# [Work task]
Would you print the records below without changing anything?

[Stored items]
____________________

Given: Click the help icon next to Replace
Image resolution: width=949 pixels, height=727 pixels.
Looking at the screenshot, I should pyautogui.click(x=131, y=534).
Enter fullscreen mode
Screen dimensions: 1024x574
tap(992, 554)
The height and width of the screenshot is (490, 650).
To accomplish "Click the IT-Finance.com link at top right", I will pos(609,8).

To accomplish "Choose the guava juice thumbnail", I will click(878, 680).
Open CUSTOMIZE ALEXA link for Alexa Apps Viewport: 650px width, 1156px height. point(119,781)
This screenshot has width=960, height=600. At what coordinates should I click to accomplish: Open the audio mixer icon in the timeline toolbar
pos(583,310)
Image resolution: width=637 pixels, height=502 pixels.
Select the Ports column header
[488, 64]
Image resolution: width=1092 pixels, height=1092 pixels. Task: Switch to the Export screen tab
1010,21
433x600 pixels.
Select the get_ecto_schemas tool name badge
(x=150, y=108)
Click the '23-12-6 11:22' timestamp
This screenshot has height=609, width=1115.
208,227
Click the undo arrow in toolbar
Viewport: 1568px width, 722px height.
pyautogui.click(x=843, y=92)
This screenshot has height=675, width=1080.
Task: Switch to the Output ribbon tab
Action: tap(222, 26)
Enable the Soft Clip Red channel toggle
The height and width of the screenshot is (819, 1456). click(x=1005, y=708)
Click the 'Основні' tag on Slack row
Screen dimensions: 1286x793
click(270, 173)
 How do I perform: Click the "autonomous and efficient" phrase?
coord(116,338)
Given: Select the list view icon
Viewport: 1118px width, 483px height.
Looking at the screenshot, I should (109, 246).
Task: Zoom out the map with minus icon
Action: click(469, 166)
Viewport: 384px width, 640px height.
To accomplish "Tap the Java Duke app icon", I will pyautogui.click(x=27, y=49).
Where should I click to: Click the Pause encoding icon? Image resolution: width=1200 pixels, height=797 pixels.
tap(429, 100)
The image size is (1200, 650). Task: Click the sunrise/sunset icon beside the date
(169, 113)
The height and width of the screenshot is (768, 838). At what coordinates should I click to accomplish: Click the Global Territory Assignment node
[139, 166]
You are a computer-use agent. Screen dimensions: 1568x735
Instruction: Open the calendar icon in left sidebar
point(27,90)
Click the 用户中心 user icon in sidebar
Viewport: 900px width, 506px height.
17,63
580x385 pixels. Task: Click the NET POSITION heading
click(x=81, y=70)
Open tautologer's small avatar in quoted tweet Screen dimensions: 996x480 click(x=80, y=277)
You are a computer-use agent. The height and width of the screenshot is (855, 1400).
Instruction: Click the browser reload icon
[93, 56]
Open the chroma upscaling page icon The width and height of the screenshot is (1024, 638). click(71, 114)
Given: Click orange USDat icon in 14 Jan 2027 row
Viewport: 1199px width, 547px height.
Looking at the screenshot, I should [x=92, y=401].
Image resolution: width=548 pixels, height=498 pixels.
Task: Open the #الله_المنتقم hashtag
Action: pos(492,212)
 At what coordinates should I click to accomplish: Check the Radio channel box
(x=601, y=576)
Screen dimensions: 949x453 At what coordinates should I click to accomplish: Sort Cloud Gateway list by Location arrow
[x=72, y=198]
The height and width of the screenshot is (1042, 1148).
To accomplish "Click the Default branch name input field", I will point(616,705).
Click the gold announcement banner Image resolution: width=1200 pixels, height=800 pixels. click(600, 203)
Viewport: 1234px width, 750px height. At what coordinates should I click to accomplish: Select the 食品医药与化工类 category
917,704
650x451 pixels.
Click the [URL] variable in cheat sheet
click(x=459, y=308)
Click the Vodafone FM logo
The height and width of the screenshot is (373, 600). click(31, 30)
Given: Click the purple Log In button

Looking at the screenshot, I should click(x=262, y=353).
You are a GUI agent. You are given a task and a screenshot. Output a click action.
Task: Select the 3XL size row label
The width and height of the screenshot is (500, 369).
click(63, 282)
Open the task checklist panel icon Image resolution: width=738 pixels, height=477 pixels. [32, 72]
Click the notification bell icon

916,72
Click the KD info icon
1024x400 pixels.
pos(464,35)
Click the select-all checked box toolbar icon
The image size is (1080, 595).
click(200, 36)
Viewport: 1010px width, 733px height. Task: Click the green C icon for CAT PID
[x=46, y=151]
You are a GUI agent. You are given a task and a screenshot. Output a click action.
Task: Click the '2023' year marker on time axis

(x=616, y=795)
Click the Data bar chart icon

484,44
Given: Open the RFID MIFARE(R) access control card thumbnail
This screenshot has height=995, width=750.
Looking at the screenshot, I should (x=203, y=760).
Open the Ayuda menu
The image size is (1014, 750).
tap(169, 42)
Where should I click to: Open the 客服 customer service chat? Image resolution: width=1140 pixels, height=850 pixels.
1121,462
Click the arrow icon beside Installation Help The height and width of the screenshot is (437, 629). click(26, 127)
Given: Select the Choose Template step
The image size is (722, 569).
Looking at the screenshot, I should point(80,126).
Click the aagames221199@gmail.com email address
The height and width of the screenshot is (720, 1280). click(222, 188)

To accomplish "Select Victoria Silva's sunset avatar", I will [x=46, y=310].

____________________

# [Exercise output]
Given: Click the help icon next to Replace
Image resolution: width=949 pixels, height=727 pixels.
Looking at the screenshot, I should pyautogui.click(x=131, y=534).
Enter fullscreen mode
Screen dimensions: 1024x574
tap(992, 554)
The height and width of the screenshot is (490, 650).
To accomplish "Click the IT-Finance.com link at top right", I will pos(609,8).

To accomplish "Choose the guava juice thumbnail", I will click(878, 680).
Open CUSTOMIZE ALEXA link for Alexa Apps Viewport: 650px width, 1156px height. point(119,781)
This screenshot has width=960, height=600. At what coordinates should I click to accomplish: Open the audio mixer icon in the timeline toolbar
pos(583,310)
Image resolution: width=637 pixels, height=502 pixels.
Select the Ports column header
[488, 64]
Image resolution: width=1092 pixels, height=1092 pixels. Task: Switch to the Export screen tab
1010,21
433x600 pixels.
Select the get_ecto_schemas tool name badge
(x=150, y=108)
Click the '23-12-6 11:22' timestamp
This screenshot has height=609, width=1115.
208,227
Click the undo arrow in toolbar
Viewport: 1568px width, 722px height.
pyautogui.click(x=843, y=92)
This screenshot has height=675, width=1080.
Task: Switch to the Output ribbon tab
Action: tap(222, 26)
Enable the Soft Clip Red channel toggle
The height and width of the screenshot is (819, 1456). click(x=1005, y=708)
Click the 'Основні' tag on Slack row
Screen dimensions: 1286x793
click(270, 173)
 How do I perform: Click the "autonomous and efficient" phrase?
coord(116,338)
Given: Select the list view icon
Viewport: 1118px width, 483px height.
Looking at the screenshot, I should (109, 246).
Task: Zoom out the map with minus icon
Action: click(469, 166)
Viewport: 384px width, 640px height.
To accomplish "Tap the Java Duke app icon", I will pyautogui.click(x=27, y=49).
Where should I click to: Click the Pause encoding icon? Image resolution: width=1200 pixels, height=797 pixels.
tap(429, 100)
The image size is (1200, 650). Task: Click the sunrise/sunset icon beside the date
(169, 113)
The height and width of the screenshot is (768, 838). At what coordinates should I click to accomplish: Click the Global Territory Assignment node
[139, 166]
You are a computer-use agent. Screen dimensions: 1568x735
Instruction: Open the calendar icon in left sidebar
point(27,90)
Click the 用户中心 user icon in sidebar
Viewport: 900px width, 506px height.
17,63
580x385 pixels. Task: Click the NET POSITION heading
click(x=81, y=70)
Open tautologer's small avatar in quoted tweet Screen dimensions: 996x480 click(x=80, y=277)
You are a computer-use agent. The height and width of the screenshot is (855, 1400).
Instruction: Click the browser reload icon
[93, 56]
Open the chroma upscaling page icon The width and height of the screenshot is (1024, 638). click(71, 114)
Given: Click orange USDat icon in 14 Jan 2027 row
Viewport: 1199px width, 547px height.
Looking at the screenshot, I should [x=92, y=401].
Image resolution: width=548 pixels, height=498 pixels.
Task: Open the #الله_المنتقم hashtag
Action: pos(492,212)
 At what coordinates should I click to accomplish: Check the Radio channel box
(x=601, y=576)
Screen dimensions: 949x453 At what coordinates should I click to accomplish: Sort Cloud Gateway list by Location arrow
[x=72, y=198]
The height and width of the screenshot is (1042, 1148).
To accomplish "Click the Default branch name input field", I will point(616,705).
Click the gold announcement banner Image resolution: width=1200 pixels, height=800 pixels. click(600, 203)
Viewport: 1234px width, 750px height. At what coordinates should I click to accomplish: Select the 食品医药与化工类 category
917,704
650x451 pixels.
Click the [URL] variable in cheat sheet
click(x=459, y=308)
Click the Vodafone FM logo
The height and width of the screenshot is (373, 600). click(31, 30)
Given: Click the purple Log In button

Looking at the screenshot, I should click(x=262, y=353).
You are a GUI agent. You are given a task and a screenshot. Output a click action.
Task: Select the 3XL size row label
The width and height of the screenshot is (500, 369).
click(63, 282)
Open the task checklist panel icon Image resolution: width=738 pixels, height=477 pixels. [32, 72]
Click the notification bell icon

916,72
Click the KD info icon
1024x400 pixels.
pos(464,35)
Click the select-all checked box toolbar icon
The image size is (1080, 595).
click(200, 36)
Viewport: 1010px width, 733px height. Task: Click the green C icon for CAT PID
[x=46, y=151]
You are a GUI agent. You are given a task and a screenshot. Output a click action.
Task: Click the '2023' year marker on time axis

(x=616, y=795)
Click the Data bar chart icon

484,44
Given: Open the RFID MIFARE(R) access control card thumbnail
This screenshot has height=995, width=750.
Looking at the screenshot, I should (x=203, y=760).
Open the Ayuda menu
The image size is (1014, 750).
tap(169, 42)
Where should I click to: Open the 客服 customer service chat? Image resolution: width=1140 pixels, height=850 pixels.
1121,462
Click the arrow icon beside Installation Help The height and width of the screenshot is (437, 629). click(26, 127)
Given: Select the Choose Template step
The image size is (722, 569).
Looking at the screenshot, I should point(80,126).
Click the aagames221199@gmail.com email address
The height and width of the screenshot is (720, 1280). click(222, 188)

To accomplish "Select Victoria Silva's sunset avatar", I will [x=46, y=310].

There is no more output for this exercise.